Word Search

Word Search - Problem

Given an m x n grid of characters board and a string word, return true if word exists in the grid.

The word can be constructed from letters of sequentially adjacent cells, where adjacent cells are horizontally or vertically neighboring.

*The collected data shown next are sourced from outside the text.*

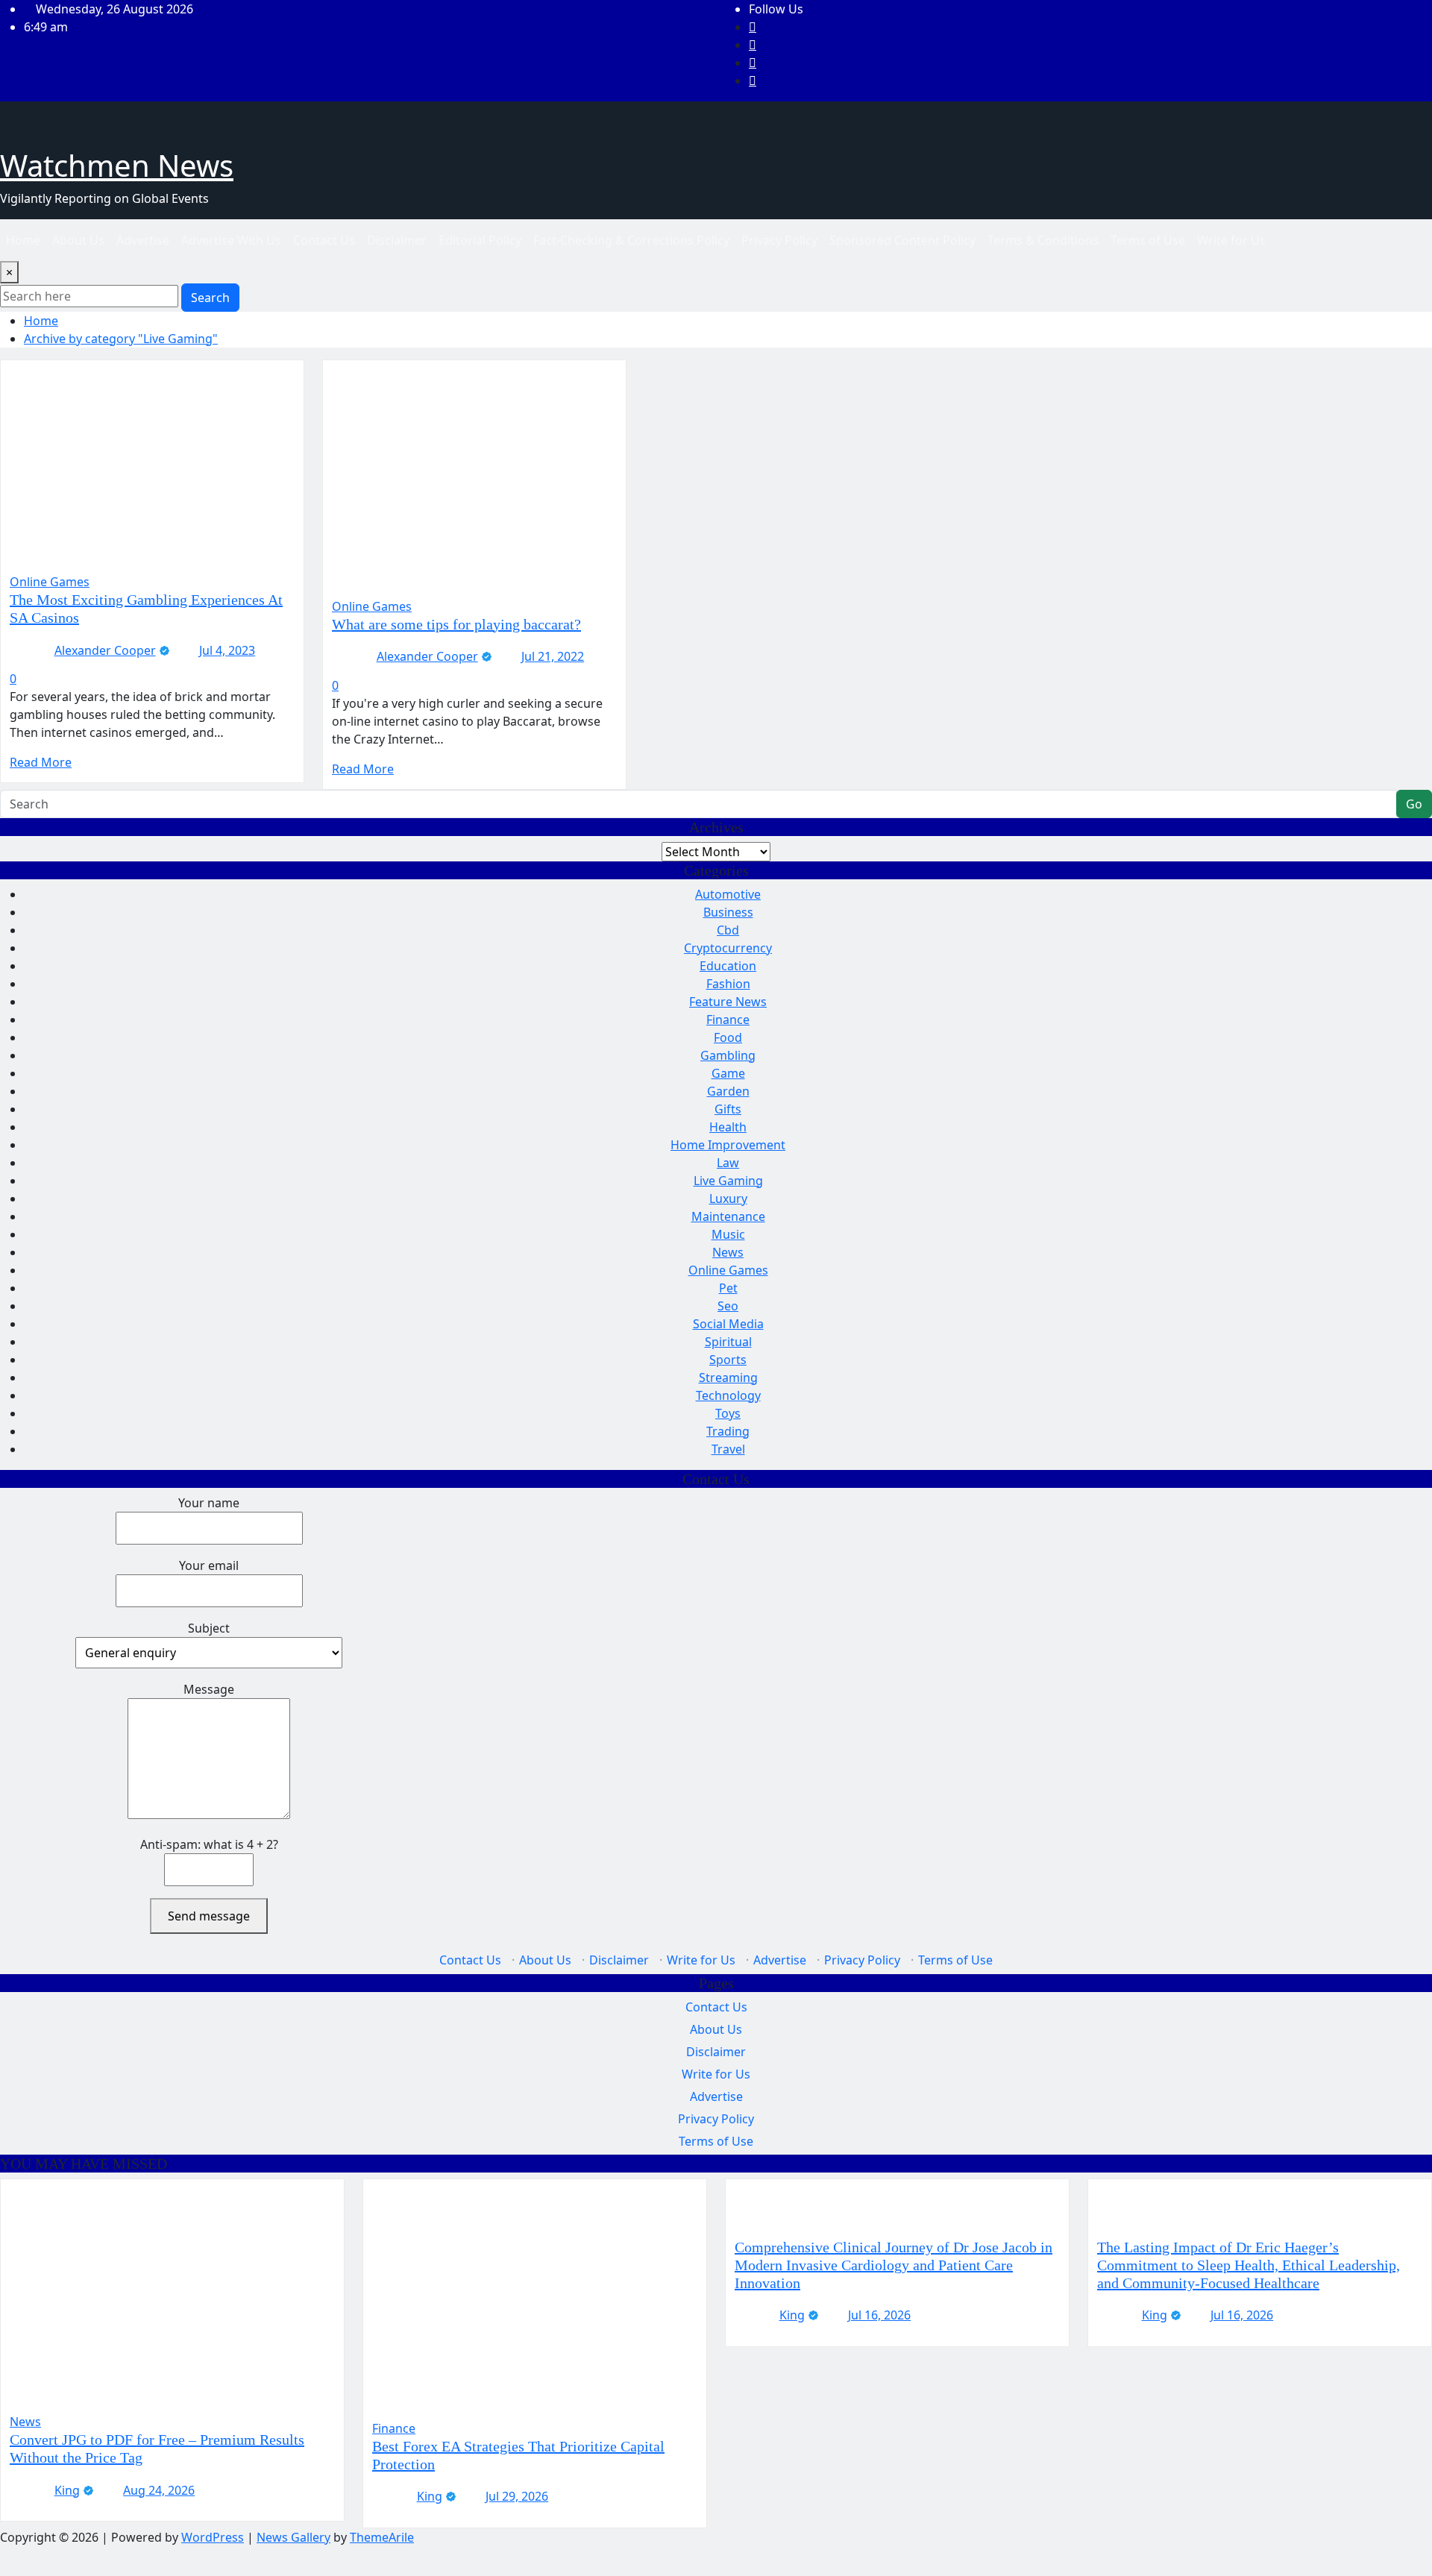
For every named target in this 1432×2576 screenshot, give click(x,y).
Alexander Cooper (105, 650)
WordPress (212, 2537)
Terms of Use (1148, 240)
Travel (728, 1449)
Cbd (728, 930)
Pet (728, 1288)
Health (728, 1127)
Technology (728, 1395)
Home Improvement (728, 1145)
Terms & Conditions (1043, 240)
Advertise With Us (231, 240)
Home (23, 240)
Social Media (728, 1324)
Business (728, 912)
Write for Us (1231, 240)
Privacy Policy (779, 240)
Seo (727, 1306)
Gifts (728, 1109)
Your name (208, 1503)
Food (728, 1037)
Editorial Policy (480, 240)
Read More (41, 762)
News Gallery (293, 2537)
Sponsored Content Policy (902, 240)
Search (210, 297)
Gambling (728, 1055)
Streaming (728, 1377)
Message (208, 1689)
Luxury (728, 1198)
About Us (78, 240)
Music (728, 1234)
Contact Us (324, 240)
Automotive (728, 894)
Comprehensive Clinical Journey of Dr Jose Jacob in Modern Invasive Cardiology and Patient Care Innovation (893, 2265)
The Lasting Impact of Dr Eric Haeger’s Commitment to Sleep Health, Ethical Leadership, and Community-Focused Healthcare (1248, 2265)
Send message (209, 1916)
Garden (728, 1091)
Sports (728, 1359)
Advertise (142, 240)
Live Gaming (728, 1180)
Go (1414, 804)
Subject (209, 1628)
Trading (728, 1431)
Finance (728, 1019)
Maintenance (728, 1216)
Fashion (728, 984)
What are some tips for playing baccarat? (456, 624)
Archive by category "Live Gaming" (121, 338)
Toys (728, 1413)
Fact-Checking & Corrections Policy (631, 240)
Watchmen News (116, 165)
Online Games (728, 1270)
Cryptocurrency (728, 948)
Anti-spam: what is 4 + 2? (209, 1844)
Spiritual (728, 1341)
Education (728, 966)
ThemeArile (382, 2537)
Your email (209, 1565)
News (728, 1252)
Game (728, 1073)
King (67, 2490)
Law (728, 1163)
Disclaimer (397, 240)
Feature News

The same letter cell may not be used more than once.

Input & Output

Example 1 — Found Word

$ Input: board = [["A","B","C","E"],["S","F","C","S"],["A","D","E","E"]], word = "ABCCED"

› Output: true

💡 Note: Path exists: A(0,0) → B(0,1) → C(0,2) → C(1,2) → E(2,2) → D(2,1). Each step moves to adjacent cell without reusing.

Example 2 — Word Not Found

$ Input: board = [["A","B","C","E"],["S","F","C","S"],["A","D","E","E"]], word = "ABCB"

› Output: false

💡 Note: Cannot form ABCB because after A(0,0) → B(0,1) → C(0,2), we need another B but the original B(0,1) cannot be reused.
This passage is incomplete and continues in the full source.